___ Input
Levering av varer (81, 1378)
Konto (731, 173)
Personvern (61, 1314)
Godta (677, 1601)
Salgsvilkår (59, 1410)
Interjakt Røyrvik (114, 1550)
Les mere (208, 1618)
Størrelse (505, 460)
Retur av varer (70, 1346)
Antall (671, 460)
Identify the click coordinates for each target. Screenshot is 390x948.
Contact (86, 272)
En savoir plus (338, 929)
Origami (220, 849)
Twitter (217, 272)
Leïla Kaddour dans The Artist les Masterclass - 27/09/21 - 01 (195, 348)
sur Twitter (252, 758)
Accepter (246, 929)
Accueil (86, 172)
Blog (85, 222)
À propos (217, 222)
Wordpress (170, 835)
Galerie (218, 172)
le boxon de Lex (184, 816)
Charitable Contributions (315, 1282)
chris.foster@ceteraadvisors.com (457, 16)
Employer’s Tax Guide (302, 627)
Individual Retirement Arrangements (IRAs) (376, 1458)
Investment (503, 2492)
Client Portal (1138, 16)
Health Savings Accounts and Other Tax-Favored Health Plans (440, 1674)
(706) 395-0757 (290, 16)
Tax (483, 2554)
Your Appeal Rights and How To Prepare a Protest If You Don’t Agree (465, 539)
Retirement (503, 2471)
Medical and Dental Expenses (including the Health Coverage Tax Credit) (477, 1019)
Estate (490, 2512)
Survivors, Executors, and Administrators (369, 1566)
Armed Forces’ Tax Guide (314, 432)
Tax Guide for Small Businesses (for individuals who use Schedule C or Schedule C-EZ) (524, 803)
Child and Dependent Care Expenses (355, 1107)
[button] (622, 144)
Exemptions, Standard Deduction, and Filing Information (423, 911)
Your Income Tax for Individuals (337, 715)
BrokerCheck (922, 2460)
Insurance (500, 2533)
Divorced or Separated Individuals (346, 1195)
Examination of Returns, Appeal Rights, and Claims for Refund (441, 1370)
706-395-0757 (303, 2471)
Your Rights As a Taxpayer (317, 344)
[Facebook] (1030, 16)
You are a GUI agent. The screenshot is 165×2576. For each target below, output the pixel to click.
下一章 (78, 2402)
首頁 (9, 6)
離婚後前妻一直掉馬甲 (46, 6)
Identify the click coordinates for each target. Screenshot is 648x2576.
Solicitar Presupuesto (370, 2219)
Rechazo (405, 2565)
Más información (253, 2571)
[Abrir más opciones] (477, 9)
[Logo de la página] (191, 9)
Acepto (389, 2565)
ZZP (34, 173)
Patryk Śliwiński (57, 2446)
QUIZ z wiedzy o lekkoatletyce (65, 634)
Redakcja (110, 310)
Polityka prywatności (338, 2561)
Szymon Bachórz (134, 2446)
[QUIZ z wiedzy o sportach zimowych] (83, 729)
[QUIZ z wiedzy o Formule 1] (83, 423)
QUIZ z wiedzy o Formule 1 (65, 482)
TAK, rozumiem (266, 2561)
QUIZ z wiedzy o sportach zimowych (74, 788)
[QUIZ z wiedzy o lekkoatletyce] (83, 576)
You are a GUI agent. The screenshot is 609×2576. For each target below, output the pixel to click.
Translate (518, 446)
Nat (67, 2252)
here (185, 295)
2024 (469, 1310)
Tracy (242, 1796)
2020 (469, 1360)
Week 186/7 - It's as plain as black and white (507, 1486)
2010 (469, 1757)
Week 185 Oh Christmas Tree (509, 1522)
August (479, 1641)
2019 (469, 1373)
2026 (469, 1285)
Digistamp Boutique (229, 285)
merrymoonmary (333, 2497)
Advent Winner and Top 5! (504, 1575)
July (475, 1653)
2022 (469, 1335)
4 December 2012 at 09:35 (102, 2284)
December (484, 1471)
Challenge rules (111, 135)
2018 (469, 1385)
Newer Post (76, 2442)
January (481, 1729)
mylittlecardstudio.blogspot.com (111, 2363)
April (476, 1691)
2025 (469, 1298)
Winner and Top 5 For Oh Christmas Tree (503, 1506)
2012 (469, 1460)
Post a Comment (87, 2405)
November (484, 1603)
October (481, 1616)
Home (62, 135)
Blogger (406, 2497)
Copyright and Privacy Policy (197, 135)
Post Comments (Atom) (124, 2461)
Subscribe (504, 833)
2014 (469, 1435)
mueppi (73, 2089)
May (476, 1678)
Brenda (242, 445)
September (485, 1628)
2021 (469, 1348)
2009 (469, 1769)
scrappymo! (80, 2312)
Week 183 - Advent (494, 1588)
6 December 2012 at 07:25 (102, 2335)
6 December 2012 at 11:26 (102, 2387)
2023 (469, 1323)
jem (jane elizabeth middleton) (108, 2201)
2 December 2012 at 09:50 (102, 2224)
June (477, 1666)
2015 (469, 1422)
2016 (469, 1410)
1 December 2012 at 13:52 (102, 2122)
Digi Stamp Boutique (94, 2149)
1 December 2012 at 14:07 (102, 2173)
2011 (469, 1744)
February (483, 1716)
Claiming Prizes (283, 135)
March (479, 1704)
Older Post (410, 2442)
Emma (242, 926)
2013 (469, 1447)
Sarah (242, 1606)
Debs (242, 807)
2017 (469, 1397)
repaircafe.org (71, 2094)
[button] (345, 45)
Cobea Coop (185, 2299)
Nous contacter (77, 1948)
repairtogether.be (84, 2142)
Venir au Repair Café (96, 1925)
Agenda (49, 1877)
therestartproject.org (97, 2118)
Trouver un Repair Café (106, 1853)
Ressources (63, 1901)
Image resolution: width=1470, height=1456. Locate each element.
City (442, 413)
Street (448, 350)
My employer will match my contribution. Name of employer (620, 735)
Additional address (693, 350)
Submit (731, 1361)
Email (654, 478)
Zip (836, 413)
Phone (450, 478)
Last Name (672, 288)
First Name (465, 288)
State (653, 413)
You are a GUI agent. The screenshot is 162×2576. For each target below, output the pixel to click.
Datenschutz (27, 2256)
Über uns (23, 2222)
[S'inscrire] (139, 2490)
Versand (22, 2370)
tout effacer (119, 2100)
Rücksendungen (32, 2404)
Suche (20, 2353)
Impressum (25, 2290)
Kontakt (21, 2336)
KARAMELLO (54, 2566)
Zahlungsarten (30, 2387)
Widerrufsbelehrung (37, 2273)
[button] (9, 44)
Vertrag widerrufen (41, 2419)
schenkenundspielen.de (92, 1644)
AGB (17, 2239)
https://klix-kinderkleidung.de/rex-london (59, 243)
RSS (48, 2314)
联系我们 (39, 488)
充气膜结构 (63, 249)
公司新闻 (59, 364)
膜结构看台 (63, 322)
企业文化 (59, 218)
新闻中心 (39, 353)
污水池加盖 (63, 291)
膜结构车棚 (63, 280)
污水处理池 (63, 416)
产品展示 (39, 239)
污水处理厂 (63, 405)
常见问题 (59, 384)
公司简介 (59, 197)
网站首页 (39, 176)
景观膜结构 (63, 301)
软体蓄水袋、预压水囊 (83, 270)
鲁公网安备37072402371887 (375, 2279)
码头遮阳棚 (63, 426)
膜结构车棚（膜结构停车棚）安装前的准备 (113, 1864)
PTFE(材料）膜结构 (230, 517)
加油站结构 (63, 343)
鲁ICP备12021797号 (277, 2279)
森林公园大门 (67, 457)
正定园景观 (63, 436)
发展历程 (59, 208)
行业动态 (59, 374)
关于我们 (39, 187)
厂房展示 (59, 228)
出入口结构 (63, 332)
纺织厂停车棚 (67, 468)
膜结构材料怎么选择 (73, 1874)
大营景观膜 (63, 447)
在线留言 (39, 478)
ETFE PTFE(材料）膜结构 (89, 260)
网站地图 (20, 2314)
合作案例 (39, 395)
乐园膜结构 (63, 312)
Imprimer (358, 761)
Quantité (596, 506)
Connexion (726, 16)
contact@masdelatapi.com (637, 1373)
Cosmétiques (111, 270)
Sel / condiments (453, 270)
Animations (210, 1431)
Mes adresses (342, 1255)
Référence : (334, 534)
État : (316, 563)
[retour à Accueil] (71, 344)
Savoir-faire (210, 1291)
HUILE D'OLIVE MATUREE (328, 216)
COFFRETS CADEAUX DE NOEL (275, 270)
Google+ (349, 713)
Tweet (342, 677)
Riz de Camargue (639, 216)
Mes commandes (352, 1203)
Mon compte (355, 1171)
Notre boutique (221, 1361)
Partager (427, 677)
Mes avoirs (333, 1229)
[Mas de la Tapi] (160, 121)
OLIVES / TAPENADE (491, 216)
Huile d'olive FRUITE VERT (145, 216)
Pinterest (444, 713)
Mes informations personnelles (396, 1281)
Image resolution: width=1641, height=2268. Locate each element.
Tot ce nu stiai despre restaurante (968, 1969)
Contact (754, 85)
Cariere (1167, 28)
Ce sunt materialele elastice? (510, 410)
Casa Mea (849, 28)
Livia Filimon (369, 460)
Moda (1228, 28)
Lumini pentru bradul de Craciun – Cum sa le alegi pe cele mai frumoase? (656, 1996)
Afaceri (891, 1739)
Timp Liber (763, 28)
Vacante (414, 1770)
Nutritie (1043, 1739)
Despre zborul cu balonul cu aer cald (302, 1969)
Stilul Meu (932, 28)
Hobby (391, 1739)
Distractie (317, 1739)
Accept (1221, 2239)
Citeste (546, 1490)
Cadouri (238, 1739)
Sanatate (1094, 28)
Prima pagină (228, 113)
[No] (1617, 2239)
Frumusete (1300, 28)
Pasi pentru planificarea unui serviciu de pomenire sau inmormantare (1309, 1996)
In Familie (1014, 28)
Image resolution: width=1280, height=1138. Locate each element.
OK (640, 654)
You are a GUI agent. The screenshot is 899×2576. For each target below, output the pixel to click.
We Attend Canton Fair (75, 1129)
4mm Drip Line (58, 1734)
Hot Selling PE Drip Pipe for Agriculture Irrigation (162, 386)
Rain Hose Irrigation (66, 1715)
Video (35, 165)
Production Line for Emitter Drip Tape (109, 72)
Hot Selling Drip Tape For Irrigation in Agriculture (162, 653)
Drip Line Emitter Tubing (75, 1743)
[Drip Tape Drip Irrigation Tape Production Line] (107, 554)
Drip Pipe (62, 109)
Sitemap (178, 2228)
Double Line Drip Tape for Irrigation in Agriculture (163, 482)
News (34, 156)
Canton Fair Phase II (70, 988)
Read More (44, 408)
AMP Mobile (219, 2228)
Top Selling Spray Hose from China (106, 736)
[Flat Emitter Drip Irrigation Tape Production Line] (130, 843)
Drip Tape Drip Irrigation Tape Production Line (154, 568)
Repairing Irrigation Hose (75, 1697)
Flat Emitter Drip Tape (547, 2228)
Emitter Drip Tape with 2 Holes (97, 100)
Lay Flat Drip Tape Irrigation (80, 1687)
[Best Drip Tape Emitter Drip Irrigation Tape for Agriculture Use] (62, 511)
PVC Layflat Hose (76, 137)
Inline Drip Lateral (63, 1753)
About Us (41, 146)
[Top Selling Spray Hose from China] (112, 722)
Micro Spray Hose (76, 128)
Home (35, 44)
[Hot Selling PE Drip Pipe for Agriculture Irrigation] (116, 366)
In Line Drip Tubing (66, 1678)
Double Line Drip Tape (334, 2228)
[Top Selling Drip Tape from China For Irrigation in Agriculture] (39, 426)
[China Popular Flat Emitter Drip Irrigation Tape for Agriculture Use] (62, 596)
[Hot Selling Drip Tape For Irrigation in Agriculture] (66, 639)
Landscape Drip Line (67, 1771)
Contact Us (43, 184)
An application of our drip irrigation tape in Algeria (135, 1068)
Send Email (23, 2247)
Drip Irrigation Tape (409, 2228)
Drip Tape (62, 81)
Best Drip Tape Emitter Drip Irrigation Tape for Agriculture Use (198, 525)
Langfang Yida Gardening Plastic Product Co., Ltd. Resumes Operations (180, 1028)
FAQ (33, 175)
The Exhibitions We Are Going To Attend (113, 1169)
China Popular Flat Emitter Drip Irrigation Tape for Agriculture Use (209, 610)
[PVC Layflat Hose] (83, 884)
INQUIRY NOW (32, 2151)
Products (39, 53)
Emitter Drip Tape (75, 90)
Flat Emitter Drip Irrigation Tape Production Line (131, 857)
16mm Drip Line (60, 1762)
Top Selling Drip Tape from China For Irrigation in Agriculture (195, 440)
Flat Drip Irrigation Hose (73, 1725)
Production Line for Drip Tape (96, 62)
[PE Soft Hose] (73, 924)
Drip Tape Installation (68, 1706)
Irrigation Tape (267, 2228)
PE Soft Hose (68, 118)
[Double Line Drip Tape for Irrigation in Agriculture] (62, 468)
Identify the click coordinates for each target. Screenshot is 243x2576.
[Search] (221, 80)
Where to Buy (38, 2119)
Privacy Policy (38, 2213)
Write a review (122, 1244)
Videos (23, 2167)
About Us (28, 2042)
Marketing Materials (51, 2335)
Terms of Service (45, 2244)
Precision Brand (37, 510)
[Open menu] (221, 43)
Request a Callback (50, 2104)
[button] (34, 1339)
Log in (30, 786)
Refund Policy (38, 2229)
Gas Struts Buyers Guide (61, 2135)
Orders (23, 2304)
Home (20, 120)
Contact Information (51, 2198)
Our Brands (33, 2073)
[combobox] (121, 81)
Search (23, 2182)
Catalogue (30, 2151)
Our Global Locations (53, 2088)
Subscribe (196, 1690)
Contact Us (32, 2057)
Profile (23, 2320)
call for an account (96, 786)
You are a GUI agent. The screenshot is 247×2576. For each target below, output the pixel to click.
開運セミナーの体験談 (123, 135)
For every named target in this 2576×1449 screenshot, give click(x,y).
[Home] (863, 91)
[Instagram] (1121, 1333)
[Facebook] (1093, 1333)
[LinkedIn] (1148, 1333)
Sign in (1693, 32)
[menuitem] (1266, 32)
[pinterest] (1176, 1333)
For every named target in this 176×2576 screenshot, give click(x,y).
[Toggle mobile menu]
______
Bring together each line above where the string "lekkoatletyce" turns up.

QUIZ z wiedzy o lekkoatletyce (65, 634)
[QUIZ z wiedzy o lekkoatletyce] (83, 576)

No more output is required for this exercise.